Por Daniela de Almeida
Veterinária e agente da Polícia Federal da Delegacia de Meio Ambiente e Patrimônio Histórico do Rio de Janeiro
nalinhadefrente@faunanews.com.br
Estima-se que no planeta existam, além da espécie humana, em torno de oito milhões de outras espécies habitando céu, mares, rios e terra. Porém, vivemos como se só existisse uma única e importante espécie na Terra: a Homo sapiens.
Toda sociedade está estruturada e tem o ser humano como o centro de relevância. Na prática, como podemos ver essa situação? Na legislação, por exemplo, para os crimes em que o homem não é a vítima, as penas são de menor potencial ofensivo (vide a Lei de Crimes Ambientais). Vale destacar também que animais não humanos, apesar de serem considerados seres sencientes, são “coisas” para o judiciário, ou seja, todos sabem que eles sentem dor, fome, frio, todas as sensações e sentimentos que humanos também possuem, mas ainda sim são tratados como objetos.
Assim sendo, o combate aos crimes ambientais e aos maus-tratos à fauna também são considerados de menor importância. Desastres em que morrem apenas animais nem viram notícia. E quantos voluntários em prol dos animais já não ouviram a famosa frase: “Mas com tanta criancinha passando fome, vai ajudar um animal?” Argumento tipicamente antropocêntrico que, geralmente, vem de pessoas que nem os seres humanos ajudam.

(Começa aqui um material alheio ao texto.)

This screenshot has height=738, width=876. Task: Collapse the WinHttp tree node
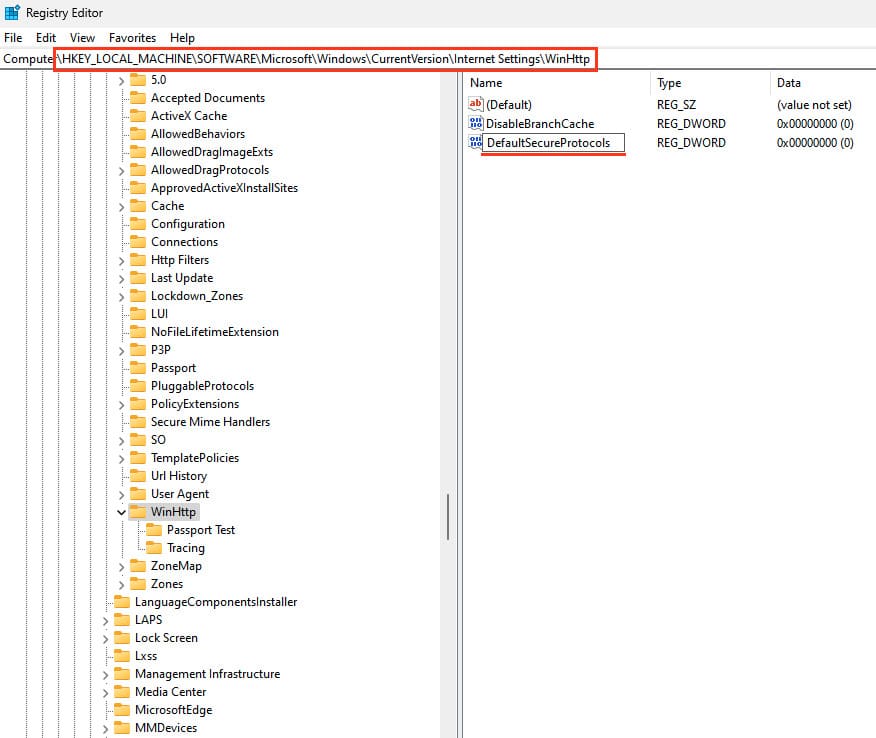coord(122,512)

Esse é um grande problema do antropocentrismo, pois não fica apenas no campo filosófico e teórico, já que na prática, o que vemos, são a devastação e a destruição ambiental grotescas, diárias e escancaradas. A cegueira é tão intensa que ninguém se esforça para mudar os próprios hábitos.
As alterações pela presença humana já estão causando aceleramento do aquecimento global, derretimento de geleiras, poluição, falta de água, extinção de milhares de espécies da fauna e flora, enfim, provocando um desequilíbrio ecológico tão intenso que, em breve, se tornará irreversível!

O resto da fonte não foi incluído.